#### Assignment:
What is the number of lines in this data that contain the word "input"? Give the number alone.

[Pixel coordinate grounding data]
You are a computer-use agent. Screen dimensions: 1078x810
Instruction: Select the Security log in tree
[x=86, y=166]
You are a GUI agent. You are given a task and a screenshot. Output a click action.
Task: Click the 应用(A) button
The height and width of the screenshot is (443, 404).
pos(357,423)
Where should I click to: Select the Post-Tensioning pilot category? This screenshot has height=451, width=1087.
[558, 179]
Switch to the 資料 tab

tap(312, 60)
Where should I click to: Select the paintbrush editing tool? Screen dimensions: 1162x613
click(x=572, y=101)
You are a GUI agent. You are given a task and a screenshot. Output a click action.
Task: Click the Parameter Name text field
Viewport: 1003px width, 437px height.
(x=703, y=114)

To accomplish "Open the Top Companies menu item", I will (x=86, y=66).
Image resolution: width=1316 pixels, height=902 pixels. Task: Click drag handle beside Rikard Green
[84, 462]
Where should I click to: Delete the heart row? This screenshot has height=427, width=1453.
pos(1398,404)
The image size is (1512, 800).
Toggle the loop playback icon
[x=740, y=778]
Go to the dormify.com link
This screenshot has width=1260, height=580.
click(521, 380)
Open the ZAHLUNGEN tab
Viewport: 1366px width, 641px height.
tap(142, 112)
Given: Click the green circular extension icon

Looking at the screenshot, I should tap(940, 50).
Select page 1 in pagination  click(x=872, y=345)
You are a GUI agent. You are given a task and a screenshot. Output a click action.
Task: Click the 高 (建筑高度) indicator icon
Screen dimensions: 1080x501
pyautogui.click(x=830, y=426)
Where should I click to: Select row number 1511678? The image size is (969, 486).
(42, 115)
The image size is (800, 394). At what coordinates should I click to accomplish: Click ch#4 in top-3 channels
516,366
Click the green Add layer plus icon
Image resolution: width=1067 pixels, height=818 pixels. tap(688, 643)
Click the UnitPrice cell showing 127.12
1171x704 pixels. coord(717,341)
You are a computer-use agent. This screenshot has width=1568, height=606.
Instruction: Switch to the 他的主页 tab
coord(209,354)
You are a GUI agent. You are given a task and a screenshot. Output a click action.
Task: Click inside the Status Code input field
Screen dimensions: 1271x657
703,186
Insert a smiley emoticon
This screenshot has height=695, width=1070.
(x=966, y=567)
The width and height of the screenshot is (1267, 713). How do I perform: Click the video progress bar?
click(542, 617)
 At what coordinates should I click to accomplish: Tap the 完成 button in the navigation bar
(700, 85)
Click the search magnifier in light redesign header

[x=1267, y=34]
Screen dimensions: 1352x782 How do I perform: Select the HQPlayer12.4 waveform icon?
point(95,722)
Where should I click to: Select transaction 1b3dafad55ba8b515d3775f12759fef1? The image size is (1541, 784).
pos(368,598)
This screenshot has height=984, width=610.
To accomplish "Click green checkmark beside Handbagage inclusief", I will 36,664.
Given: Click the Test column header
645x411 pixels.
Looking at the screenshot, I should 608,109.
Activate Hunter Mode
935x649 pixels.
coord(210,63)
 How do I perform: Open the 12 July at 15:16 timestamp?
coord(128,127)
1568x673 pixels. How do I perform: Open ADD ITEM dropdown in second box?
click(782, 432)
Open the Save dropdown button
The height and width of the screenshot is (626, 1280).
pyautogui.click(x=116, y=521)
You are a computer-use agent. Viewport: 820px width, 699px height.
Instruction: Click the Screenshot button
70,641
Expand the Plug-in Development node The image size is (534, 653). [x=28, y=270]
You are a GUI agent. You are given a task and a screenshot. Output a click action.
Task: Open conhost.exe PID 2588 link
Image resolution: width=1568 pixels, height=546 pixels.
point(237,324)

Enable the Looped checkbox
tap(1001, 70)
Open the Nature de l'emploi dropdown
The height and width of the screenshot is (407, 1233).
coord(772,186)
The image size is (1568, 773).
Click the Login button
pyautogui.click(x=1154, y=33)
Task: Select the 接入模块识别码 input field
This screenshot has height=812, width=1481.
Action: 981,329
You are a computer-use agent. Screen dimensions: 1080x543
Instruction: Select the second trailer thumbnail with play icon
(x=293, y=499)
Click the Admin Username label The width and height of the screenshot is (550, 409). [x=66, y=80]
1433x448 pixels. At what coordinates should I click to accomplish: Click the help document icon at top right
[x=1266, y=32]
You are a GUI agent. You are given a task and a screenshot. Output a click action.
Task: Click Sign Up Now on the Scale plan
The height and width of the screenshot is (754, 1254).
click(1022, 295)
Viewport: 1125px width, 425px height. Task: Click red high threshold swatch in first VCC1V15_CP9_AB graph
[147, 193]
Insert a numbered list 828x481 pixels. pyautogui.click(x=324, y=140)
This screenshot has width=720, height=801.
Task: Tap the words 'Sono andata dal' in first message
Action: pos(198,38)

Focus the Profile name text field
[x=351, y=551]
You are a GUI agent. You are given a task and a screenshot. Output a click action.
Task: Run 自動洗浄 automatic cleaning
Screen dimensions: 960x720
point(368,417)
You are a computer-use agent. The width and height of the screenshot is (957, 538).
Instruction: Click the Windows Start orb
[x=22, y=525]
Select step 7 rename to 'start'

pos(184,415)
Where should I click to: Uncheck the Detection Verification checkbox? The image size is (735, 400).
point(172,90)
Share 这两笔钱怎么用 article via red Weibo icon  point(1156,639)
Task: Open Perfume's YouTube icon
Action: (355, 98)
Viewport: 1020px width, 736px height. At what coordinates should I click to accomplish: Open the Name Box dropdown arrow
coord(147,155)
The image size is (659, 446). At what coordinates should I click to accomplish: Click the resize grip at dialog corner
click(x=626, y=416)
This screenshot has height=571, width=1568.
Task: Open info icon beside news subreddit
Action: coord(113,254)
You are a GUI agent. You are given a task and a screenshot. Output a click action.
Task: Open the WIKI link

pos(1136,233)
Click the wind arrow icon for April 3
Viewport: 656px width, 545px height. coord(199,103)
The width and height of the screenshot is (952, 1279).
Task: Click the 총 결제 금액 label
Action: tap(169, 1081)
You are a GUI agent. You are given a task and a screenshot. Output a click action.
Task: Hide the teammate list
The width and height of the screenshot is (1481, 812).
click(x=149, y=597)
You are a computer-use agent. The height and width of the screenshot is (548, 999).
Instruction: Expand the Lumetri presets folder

#### Result:
2